Please reproduce, exactly and in full, the lines running from the one that contains "This screenshot has width=1512, height=808." to the end of the entries.

Dataset entries
——
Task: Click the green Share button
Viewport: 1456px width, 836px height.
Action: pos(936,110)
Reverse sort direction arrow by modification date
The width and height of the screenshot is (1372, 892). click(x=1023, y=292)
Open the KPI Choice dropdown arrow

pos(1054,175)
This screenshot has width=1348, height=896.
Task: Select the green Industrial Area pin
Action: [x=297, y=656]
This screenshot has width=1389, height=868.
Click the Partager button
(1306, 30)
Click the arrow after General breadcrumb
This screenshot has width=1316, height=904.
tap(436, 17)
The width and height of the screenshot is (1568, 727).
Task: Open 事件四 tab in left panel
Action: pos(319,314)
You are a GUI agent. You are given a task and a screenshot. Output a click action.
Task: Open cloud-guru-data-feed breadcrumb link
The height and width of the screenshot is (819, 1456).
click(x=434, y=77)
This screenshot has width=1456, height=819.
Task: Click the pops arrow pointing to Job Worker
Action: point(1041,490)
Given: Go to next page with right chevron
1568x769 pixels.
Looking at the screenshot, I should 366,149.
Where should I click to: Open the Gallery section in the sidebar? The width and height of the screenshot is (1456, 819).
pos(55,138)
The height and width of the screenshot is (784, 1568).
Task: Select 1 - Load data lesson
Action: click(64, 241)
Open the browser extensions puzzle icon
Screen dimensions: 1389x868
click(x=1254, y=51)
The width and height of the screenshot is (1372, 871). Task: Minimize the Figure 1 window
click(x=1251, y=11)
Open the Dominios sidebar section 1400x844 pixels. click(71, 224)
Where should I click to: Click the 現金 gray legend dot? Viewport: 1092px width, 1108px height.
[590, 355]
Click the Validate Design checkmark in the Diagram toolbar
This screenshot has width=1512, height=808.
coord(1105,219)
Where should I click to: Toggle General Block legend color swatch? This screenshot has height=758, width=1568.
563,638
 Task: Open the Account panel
——
**OUTPUT OF THE EXERCISE:**
This screenshot has width=1512, height=808.
coord(1105,219)
Where should I click to: Toggle General Block legend color swatch? This screenshot has height=758, width=1568.
563,638
 Task: Open the Account panel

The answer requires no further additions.